Israel Patent Application No. IL 22116 titled “Mouth Cleaner” was applied for by Yaakov Dichtenberg and Danny Unger who is also a patent attorney.
The Application was rejected. Under Section 21a and 164a of the Israel Patent Law 1967, within 12 months of a final rejection, the Applicant may request reconsideration by the Commissioner. After that time it is possible to have a closed application reopened, but it is difficult and it is generally necessary to show extreme circumstances resulted in the application becoming abandoned.
This Application was filed on 25 July 2012 and, in accordance with Section 16a of the Law, a Notice of Imminent Publication was sent to the Applicants on 5 January 2014. This notice was sent to the address given on the application form which was the address of the first Applicant, Mr Danny Unger, a patent attorney who represented himself and the his c0-applicant. The Application published on 30 January 2014.

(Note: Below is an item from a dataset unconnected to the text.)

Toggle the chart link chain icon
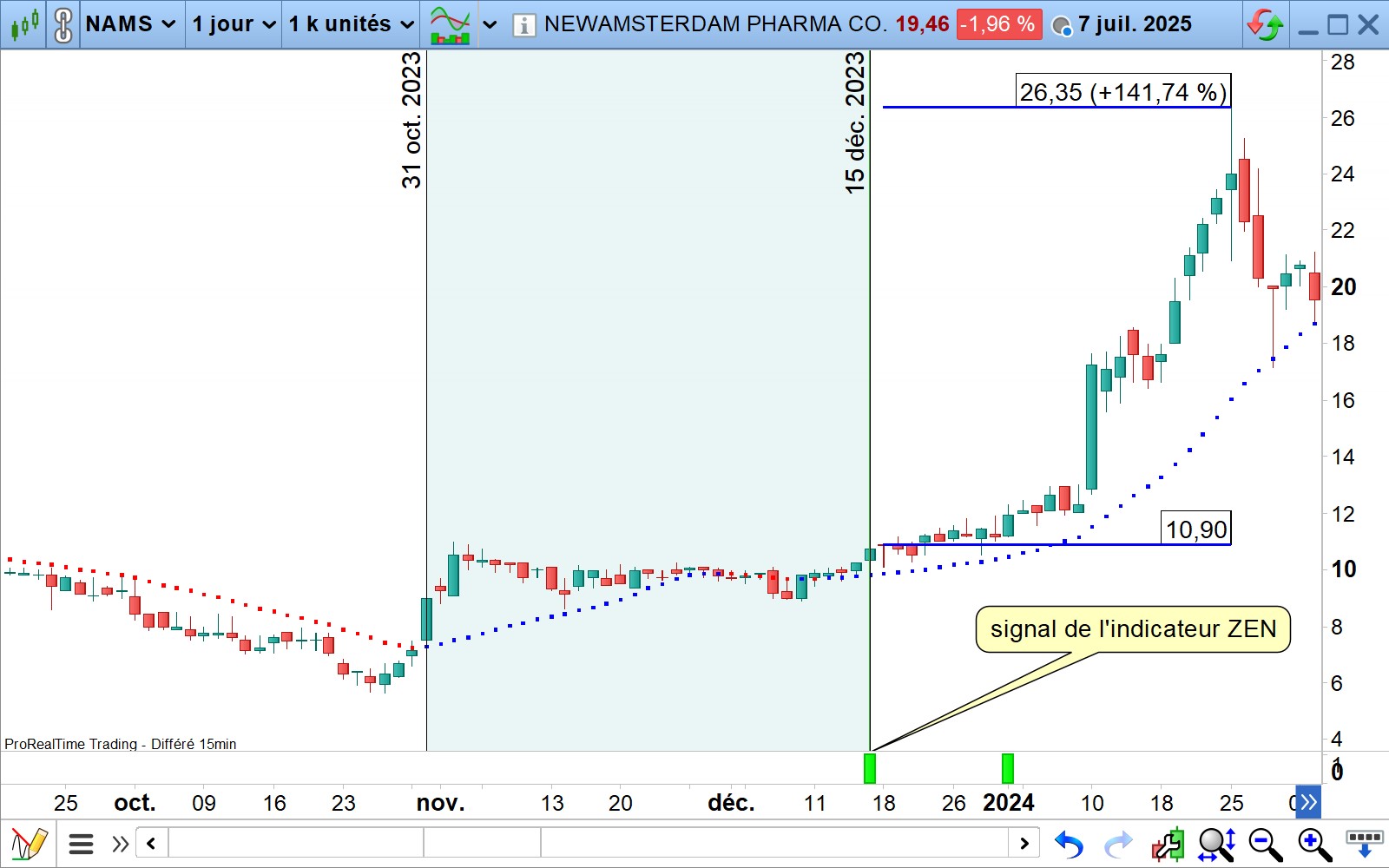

On 2 February 2014 the Applicants received a Notice of Imminent Examination in accordance with Section 18 of the Law and regulation 36 of the patent regulations 1968. Since the Applicants did not respond to this Notice within the period ordained in regulation 36, a reminder was sent on 5 November 2014 to the effect that in absence of a response within 30 days, the Application would be deemed abandoned. Subsequently, on 21 December 2014 a Notice of Rejection issued that also informed the Applicants that they could request reinstatement within 12 months.
On 21 December 2015 a request for reinstatement was received together with a response to the Notice Prior to Examination. The Notice of Reinstatement did not include a signed affidavit as required by Commissioner Circular 026/2014, however the Applicants alleged that they never received the correspondence due to a change of address.
On 15 March 2016 the Deputy Commissioner Ms Jacqueline Bracha requested that the Applicants provide a detailed signed statement of the events leading to the Application becoming abandoned and set a date of 20 April 2016 for a hearing.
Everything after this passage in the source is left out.